Renato Rovai
Rodrigo Vianna, Marco Aurélio Mello e os intestinos da Globo.
Os textos que seguem eu pesquei lá do Blog Escrevinhador do meu amigo Rodrigo Vianna e no Doladodelá do Marco Aurélio Mello.
Se eles tivessem me contado essas histórias antes, eu mudava a capa da Revista Fórum de dezembro pra publicar esses artigos na capa.
Os dois textos juntos dão um bom mapa do que é o jogo de poder na emissora dos Marinhos.
Vale à pena. Primeiro o do Rodrigo, depois o do Marco Aurélio.
Bastidores da troca no “JN”
por Rodrigo Vianna
A Globo confirma a saída de Fátima Bernardes do “JN”. No lugar dela deve entrar Patrícia Poeta – atual apresentadora do “Fantástico”.
Fiz hoje pela manhã – no twitter e no facebook – algumas observações sobre a troca; observações que agora procurarei consolidar nesse post. Vejo que há leitores absolutamente céticos: “ah, essa troca não quer dizer nada”. Até um colunista de TV do UOL, aparentemente mal infomado, disse o mesmo. Discordo.
Primeiro ponto: a Patrícia Poeta é mulher de Amauri Soares. Nem todo mundo sabe, mas Amauri foi diretor da Globo/São Paulo nos anos 90. Em parceria com Evandro Carlos de Andrade (então diretor geral de jornalismo), comandou a tentativa de renovação do jornalismo global. Acompanhei isso de perto, trabalhei sob comando de Amauri. A Globo precisava se livrar do estigma (merecido) de manipulação – que vinha da ditadura, da tentativa de derrubar Brizola em 82, da cobertura lamentável das Diretas-Já em 84 (comício em São Paulo foi noticiado no “JN” como “festa pelo aniversário da cidade”), da manipulação do debate Collor-Lula em 89.
Amauri fez um trabalho muito bom. Havia liberdade pra trabalhar. Sou testemunha disso. Com a morte de Evandro, um rapaz que viera do jornal “O Globo”, chamado Ali Kamel, ganhou poder na TV. Em pouco tempo, derrubou Amauri da praça São Paulo.
Patrícia Poeta no “JN” significa que Kamel está (um pouco) mais fraco. E que Amauri recupera espaço. Se Amauri voltar a mandar pra valer na Globo, Kamel talvez consiga um bom emprego no escritório da Globo na Sibéria, ou pode escrever sobre racismo, instalado em Veneza ao lado do amigo (dele) Diogo Mainardi.
-.-.-
Retome o texto sobre a troca de apresentadoras no “JN” e dê continuidade a ele a partir da última frase apresentada.

→ **Material**
-.-.-
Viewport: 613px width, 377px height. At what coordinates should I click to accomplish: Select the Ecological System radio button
-.-.-
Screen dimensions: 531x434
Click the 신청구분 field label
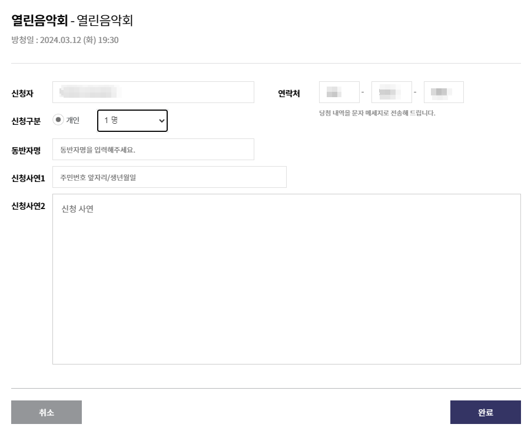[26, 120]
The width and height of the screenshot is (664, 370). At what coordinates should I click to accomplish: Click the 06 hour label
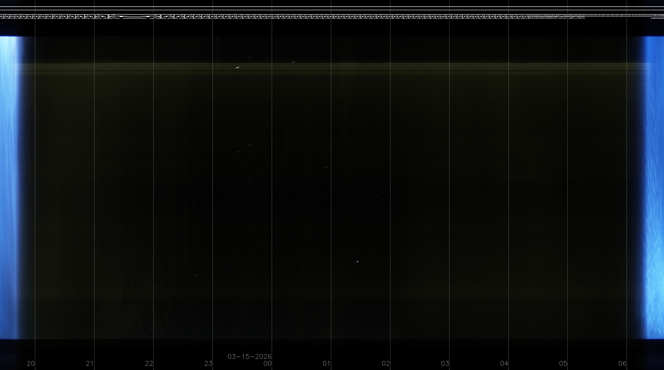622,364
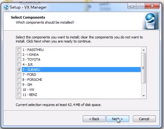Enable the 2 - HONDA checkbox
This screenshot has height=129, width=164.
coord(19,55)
-.-.-
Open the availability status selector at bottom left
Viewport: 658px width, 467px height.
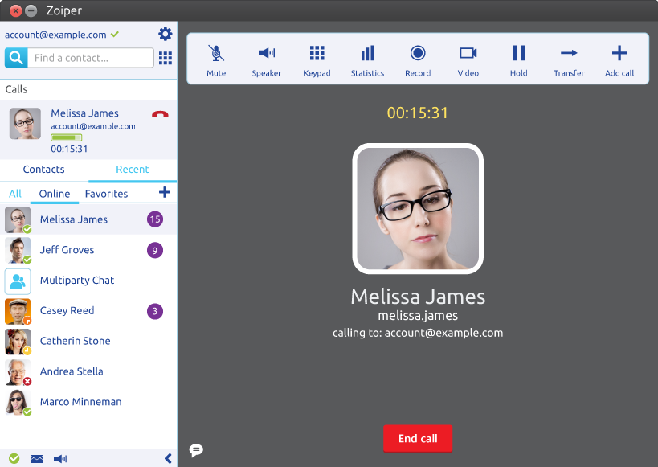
-.-.-
→ **Resposta do exercício**
Conheço detalhes de uma conversa entre Amauri e Kamel, ocorrida em 2002, e que revelo agora em primeira mão. Amauri ligou a Kamel (chefe no Rio), pra reclamar que matérias de denúncias contra o governo, produzidas em São Paulo, não entravam no “JN”. Kamel respondeu: “a Globo está fragilizada economicamente, Amauri; não é hora de comprar briga com ninguém”. Amauri respondeu: “mas eu tenho um cartaz, com uma frase do Evandro aqui na minha sala, que diz – Não temos amigos pra proteger, nem inimigos para perseguir”. Sabem qual foi a resposta de Kamel? “Amaury, o Evandro está morto”.
Era a senha. Algumas semanas depois, Amauri foi derrubado.
Kamel foi o ideólogo da “retomada consevadora” na Globo durante os anos Lula. Amauri foi “exilado” num cargo em Nova Yorque. Patrícia Poeta partiu com ele. Os dois aproveitaram a fase de “baixa” pra fazer “do limão uma limonada”. Sobre isso, o Marco Aurélio escreveu, no “Doladodelá”.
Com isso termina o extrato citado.